O texto da proposta não apenas incorpora essa regra à Lei das Eleições, mas também revoga um trecho que atualmente permite a nomeação de candidatos aprovados em concursos homologados até três meses antes do pleito eleitoral. Essa mudança é fundamentada na preocupação do autor com a possibilidade de manipulação política por meio da nomeação de aprovados, o que poderia comprometer a integridade e a equidade do processo eleitoral. “A ação é indispensável para que condutas abusivas sejam coibidas, garantindo assim a observância do princípio da eficiência da administração pública e, principalmente, a impessoalidade em ano eleitoral”, afirmou o deputado Alcides.

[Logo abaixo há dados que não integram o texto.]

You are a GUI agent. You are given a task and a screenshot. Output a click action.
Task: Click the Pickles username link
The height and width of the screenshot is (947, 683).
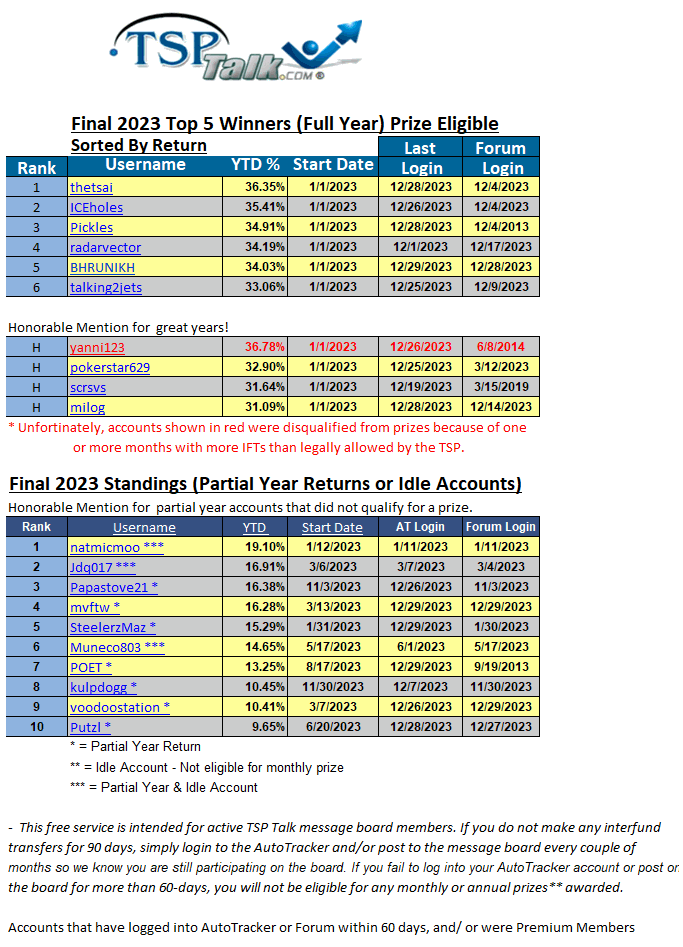click(91, 227)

Do ponto de vista jurídico, a iniciativa reveste-se de relevância ao se alinhar ao Artigo 37 da Constituição Federal, que estabelece os princípios da administração pública, incluindo a impessoalidade e a eficiência. A proposta busca, desse modo, reforçar tais princípios em um contexto onde o uso da máquina pública para fins eleitorais é frequentemente criticado.
“A legislação atual permite brechas que incentivam práticas inadequadas durante a corrida eleitoral”, alerta a especialista em direito administrativo, Dra. Mariana Alves.
Os próximos passos para a aprovação do projeto incluem sua análise nas comissões de Administração e Serviço Público, bem como de Constituição e Justiça e de Cidadania (CCJ), antes de ser encaminhada ao Plenário. É importante destacar que para que o projeto se transforme em lei, ele deverá ser aprovado tanto pela Câmara quanto pelo Senado.
As implicações dessa medida são significativas, especialmente no que diz respeito à transparência e à lisura das eleições. A proibição de atos relacionados a concursos públicos pode não apenas evitar tráfico da influência e práticas clientelistas, mas também fortalecer a confiança da sociedade nas instituições. Sem dúvida, é um passo importante para a construção de um ambiente político mais ético e comprometido com os princípios da administração pública.